▸ PROBLEM DETAILS
Copy each line below in which the string "will" appears.

▸ Saved data entries
----------------------------------------

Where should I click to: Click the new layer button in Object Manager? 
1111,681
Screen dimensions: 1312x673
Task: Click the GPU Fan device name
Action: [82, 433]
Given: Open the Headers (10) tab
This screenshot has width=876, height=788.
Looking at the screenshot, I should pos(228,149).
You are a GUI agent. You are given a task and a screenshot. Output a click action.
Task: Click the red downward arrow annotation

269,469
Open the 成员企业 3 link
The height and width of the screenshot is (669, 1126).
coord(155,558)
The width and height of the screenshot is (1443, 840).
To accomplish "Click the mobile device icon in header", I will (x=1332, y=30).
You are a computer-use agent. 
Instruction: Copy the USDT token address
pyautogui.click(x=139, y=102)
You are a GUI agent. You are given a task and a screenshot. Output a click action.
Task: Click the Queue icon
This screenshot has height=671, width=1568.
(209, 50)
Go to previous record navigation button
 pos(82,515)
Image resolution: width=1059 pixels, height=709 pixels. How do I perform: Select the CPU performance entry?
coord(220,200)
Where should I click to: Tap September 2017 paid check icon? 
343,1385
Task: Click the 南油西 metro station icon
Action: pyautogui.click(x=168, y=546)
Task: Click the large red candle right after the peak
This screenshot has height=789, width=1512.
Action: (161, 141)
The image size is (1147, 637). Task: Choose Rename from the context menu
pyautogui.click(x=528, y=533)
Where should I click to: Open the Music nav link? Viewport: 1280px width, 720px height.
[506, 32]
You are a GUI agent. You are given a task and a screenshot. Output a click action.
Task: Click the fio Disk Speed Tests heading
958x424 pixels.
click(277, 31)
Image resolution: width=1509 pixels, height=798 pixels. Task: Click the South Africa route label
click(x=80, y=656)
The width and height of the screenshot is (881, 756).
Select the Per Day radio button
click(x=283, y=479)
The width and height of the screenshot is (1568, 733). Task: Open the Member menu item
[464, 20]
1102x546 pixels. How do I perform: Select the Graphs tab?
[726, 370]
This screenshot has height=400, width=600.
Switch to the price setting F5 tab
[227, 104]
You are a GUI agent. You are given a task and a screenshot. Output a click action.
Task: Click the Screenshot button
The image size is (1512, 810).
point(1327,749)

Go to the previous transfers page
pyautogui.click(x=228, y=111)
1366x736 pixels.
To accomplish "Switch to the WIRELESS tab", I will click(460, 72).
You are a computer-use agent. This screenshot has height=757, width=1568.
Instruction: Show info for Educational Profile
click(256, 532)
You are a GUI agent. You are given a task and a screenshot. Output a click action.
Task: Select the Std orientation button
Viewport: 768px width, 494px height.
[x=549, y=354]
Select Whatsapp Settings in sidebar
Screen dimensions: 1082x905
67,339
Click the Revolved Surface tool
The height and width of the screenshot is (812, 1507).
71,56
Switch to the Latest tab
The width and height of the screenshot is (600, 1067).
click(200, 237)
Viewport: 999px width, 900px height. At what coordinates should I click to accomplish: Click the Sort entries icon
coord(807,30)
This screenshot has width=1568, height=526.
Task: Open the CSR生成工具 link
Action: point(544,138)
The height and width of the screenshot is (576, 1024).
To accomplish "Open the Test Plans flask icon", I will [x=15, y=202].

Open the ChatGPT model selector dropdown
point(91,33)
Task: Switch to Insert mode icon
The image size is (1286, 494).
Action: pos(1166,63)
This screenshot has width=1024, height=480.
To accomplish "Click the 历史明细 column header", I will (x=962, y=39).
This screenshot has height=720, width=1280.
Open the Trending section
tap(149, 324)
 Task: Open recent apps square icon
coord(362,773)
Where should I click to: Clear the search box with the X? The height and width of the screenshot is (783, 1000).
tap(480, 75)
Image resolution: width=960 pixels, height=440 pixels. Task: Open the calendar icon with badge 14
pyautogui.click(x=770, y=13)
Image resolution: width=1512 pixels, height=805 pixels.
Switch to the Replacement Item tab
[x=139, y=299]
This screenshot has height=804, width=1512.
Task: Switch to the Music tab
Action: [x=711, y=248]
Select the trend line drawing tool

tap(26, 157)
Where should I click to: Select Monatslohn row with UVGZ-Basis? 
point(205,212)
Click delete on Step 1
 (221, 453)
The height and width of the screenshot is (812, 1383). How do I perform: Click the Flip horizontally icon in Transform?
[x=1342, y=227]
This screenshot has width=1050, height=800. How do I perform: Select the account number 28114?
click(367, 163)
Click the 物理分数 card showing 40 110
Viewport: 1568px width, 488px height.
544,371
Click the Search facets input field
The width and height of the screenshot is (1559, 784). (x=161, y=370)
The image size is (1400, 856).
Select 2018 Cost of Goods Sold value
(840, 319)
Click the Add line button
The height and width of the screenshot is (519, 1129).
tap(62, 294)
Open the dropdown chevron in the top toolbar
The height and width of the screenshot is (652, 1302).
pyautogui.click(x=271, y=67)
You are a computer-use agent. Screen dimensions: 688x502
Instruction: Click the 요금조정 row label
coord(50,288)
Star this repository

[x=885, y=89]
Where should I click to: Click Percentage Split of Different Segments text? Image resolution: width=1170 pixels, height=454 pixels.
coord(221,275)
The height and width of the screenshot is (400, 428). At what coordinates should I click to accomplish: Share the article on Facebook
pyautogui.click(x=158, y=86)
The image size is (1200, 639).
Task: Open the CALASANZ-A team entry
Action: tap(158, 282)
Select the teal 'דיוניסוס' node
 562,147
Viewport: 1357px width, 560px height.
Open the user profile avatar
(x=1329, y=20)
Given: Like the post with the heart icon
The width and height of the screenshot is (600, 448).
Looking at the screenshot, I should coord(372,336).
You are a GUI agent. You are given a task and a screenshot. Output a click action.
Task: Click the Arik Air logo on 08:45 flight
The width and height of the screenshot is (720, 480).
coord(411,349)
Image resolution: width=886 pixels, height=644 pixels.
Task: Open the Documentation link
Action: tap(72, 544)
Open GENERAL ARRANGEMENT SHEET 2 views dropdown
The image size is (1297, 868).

----------------------------------------

▸ EXERCISE OUTPUT
To accomplish "Click the mobile device icon in header", I will (x=1332, y=30).
To accomplish "Switch to the WIRELESS tab", I will click(460, 72).
To accomplish "Open the Test Plans flask icon", I will [x=15, y=202].
To accomplish "Click the 历史明细 column header", I will (x=962, y=39).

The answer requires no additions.